In the experimental part, we conducted a large number of controlled experiments, as shown in
Table 2. We compared the mAP of the method in this paper with the mAP of two-stage and one-stage; the mAP of our model was higher than that of all the algorithmic models involved in the comparison, which proves that our model makes some improvement in detection accuracy. We further provide the confusion matrix for YOLOv3 with the auxiliary network and the confusion matrix for the method in this paper, which show more intuitively that our network has a good improvement in the accuracy of “Plane”, “Ship”, “Large-vehicle”, and “Small-vehicle”, which are relatively small targets. Because we introduced an adaptive feature fusion approach, the problem of slower detection caused by the increase in the number of layers of the YOLOv3 network with auxiliary networks was also improved, and the results are shown in
Figure 3. To demonstrate the superiority of DIoU loss, as shown in
Table 4, we compared DIoU with IoU and GIoU, and successfully demonstrated the superiority of the DIoU loss function based on the AP and AP75 that we obtained. In order to demonstrate the effectiveness of adding CBAM, as shown in
Table 5, we compared the addition of the SE attention mechanism to our model with the CBAM error rate, respectively, and demonstrated that the performance of our model was improved by CBAM based on the TOP-1 and TOP-5 we obtained. The recall as well as the accuracy rates of YOLOv3 with the auxiliary network and the method in this paper are given in
Figure 11 and
Figure 12, and show that our model has better data results under the same epoch. In
Figure 13, the qualitative analysis of the Bounding Box obtained by Faster R-CNN, YOLOv3, YOLOv3 with auxiliary networks and the method in this paper is presented, and it can be seen that our method had a more accurate Bounding Box.

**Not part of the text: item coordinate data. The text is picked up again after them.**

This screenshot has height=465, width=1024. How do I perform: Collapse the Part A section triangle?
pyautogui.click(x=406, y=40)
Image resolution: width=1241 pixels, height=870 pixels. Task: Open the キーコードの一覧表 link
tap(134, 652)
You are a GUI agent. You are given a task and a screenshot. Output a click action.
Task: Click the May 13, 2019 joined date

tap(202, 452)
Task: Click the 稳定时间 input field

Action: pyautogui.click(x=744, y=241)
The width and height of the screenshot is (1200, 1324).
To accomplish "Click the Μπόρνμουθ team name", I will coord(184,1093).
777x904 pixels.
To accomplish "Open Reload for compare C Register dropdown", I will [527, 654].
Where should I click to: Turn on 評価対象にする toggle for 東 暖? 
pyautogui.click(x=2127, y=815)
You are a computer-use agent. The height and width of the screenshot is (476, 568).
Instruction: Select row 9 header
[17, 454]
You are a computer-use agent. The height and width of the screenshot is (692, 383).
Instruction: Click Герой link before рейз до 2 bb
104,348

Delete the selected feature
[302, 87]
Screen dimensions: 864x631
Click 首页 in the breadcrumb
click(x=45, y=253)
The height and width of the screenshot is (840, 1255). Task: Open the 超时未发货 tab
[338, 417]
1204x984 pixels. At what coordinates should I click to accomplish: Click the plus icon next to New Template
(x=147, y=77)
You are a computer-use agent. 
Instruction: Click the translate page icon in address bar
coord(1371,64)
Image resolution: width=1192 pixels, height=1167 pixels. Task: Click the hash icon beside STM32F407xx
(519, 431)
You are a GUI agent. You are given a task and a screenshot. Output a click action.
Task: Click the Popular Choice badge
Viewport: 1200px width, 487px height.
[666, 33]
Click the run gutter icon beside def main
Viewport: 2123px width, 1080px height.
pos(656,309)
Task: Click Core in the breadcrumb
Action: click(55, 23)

We show our results in
Figure 14,
Figure 15 and
Figure 16 and discuss the results obtained, which show a very intuitive improvement in the detection performance of our method.
We validated our model on the DOTA dataset and proved the robustness of our model. mAP improved by 5.36% over the YOLOv3 model with the auxiliary network and the frame rate improved by 3.07 FPS over the YOLOv3 model with the auxiliary network. As the improvement in detection speed in this paper is not significant enough, the main direction of future research is to reduce the detection time.